§ **The task**
Rewrite the part of the listing that begins with the line containing "Viewport: 367px width, 196px" and runs through the end of the listing, changing "entry" to "item" and keeping everything else the same. Give only that part, and leave out the pictures.

----- Data in this exercise

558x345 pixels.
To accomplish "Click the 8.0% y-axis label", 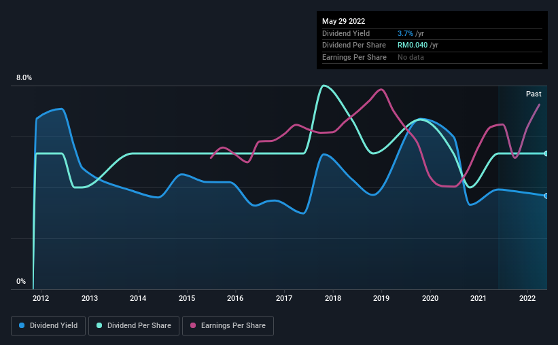I will (x=24, y=78).
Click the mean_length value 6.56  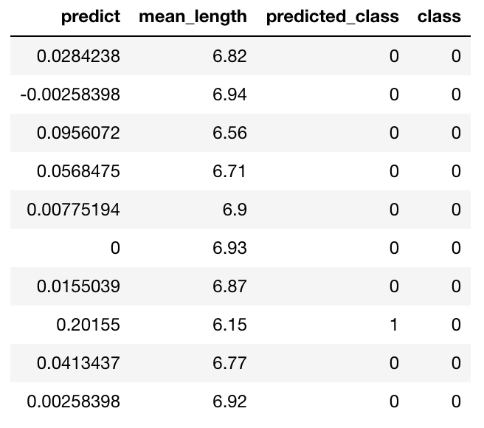click(229, 133)
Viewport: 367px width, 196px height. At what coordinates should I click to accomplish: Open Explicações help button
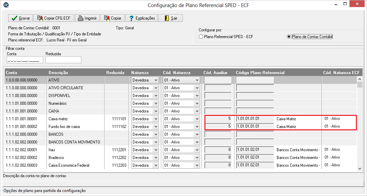(141, 18)
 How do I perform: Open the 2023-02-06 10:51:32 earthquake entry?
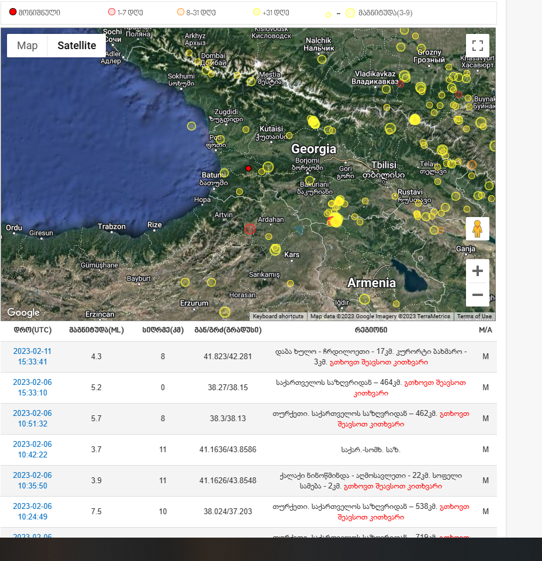click(32, 418)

----------

§ **The completed task**
Viewport: 367px width, 196px height. At what coordinates should I click to accomplish: Open Explicações help button
(141, 18)
 How do I perform: Open the 2023-02-06 10:51:32 earthquake item?
click(32, 418)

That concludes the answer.